No quiero justificar estos medios por sus resultados, pero claro que los tuvieron. En el Perú centralista y
semifeudal de aquella época, se suponía que la clase dirigente debería de formarse en Lima y que, en
cualquier otra ciudad, los niños tenían que ir a las escuelas privadas si se esperaba que tuvieran "buenas
relaciones". Mi padre, un abogado inteligente y liberal, se burló de esas supersticiones y me matriculó en el
centro escolar del estado al cual yo también, vehementemente, deseaba acudir.

Y esa fue una buena idea porque, aunque no lo hayamos logrado, todos hemos querido siempre ser los
mejores en todo aquello que pretendíamos hacer. Ha habido entre nosotros personas de casi todas las
profesiones: médicos, abogados, generales, empresarios, ingenieros, profesores o sencillos trabajadores que
siempre consiguieron ser considerados como los mejores en sus empresas, e incluso dos mellizos que fueron
capitanes de un grupo de bandidos que se cuenta entre los más brillantes en la historia del hampa peruana.
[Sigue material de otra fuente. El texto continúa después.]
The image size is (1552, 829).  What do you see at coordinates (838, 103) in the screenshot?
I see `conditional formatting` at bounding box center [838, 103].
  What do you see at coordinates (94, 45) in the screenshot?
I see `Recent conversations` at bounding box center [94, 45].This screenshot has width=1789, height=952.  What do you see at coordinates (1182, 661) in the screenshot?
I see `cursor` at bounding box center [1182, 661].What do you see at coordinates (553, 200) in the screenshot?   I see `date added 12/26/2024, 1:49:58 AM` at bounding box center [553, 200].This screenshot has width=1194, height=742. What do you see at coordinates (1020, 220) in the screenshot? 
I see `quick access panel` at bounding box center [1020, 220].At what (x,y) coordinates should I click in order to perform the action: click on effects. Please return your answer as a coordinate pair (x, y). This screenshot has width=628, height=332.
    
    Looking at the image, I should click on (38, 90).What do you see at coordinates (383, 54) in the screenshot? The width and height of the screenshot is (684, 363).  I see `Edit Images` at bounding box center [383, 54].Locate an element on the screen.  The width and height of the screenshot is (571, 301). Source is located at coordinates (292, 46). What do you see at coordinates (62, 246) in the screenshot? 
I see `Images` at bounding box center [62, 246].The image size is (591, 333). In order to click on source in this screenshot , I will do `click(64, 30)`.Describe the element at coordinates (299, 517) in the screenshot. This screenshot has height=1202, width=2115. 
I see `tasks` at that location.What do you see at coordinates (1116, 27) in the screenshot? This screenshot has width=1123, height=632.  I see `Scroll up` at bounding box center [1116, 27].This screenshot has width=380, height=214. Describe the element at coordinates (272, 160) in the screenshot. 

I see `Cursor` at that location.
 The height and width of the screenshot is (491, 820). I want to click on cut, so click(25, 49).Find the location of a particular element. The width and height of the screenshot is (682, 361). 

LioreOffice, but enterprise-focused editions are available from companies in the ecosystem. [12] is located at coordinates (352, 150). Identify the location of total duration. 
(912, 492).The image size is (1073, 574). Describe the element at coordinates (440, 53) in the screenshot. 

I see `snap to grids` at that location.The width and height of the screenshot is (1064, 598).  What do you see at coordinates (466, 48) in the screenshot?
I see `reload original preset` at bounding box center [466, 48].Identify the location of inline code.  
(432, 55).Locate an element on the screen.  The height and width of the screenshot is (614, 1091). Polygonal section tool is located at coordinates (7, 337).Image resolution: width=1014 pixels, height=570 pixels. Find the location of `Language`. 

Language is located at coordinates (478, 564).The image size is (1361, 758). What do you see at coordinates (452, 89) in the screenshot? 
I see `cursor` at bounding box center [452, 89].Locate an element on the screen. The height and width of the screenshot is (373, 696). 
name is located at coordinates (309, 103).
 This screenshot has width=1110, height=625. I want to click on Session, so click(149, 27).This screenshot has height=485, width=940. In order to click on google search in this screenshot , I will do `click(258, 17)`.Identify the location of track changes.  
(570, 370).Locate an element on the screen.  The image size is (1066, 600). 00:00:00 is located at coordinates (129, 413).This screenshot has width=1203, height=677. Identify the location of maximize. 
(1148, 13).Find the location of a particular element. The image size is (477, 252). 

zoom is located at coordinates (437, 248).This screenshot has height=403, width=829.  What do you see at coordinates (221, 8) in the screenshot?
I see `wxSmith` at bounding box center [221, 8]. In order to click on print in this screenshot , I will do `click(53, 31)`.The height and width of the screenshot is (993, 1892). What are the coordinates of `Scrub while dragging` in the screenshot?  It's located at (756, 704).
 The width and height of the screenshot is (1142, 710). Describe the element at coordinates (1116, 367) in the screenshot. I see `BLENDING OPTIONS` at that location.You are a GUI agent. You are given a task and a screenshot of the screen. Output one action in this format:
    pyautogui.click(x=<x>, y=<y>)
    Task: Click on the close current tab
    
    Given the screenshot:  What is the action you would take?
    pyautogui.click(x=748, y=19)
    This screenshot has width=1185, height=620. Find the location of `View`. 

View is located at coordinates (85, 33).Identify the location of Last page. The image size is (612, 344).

Hace algunos años, un periódico publicó un reportaje completo sobre la vida de Mauro Mina, quien es
considerado como el mejor boxeador peruano de este siglo, y… por supuesto, resultó que su maestro de
primaria había sido don Marino en la ciudad de Chincha donde aquél trabajara antes de ir a Pacasmayo.
Entrevistado por el diario, el Malandrín tuvo la bondad de citarme, junto a Mauro, como uno de sus mejores
alumnos, y eso me vino de perlas porque alguien (no yo, por supuesto) hizo correr la especie de que cuando
niños, yo le había roto la nariz a Mauro Mina. No voy a aceptar ni desmentir esa culpa.

En este momento, estoy volando a una cita de especialistas de la educación en este país donde los niños
portan armas en la escuela y es casi ilegal quitárselas, donde los maestros no pueden desaprobarlos porque eso
atentaría contra la autoestima del educando y donde el 70 por ciento de los graduados universitarios no son
capaces de entender un editorial del "New York Times", y no sé por qué me estoy acordando de don Marino.

Pero sé que me acordaré de él con gratitud en las madrugadas que le quedan a mi vida. Ahora ya es de día en
todo el universo y nuestro avión está rodeado tan sólo por el día, y yo siento que debo terminar esta tarea
escolar porque ya han dado la orden de abrochar los cinturones, enderezar los asientos y apagar los aparatos
electrónicos, y porque, en medio del amanecer, he comenzado a soñar que estoy siendo soñado.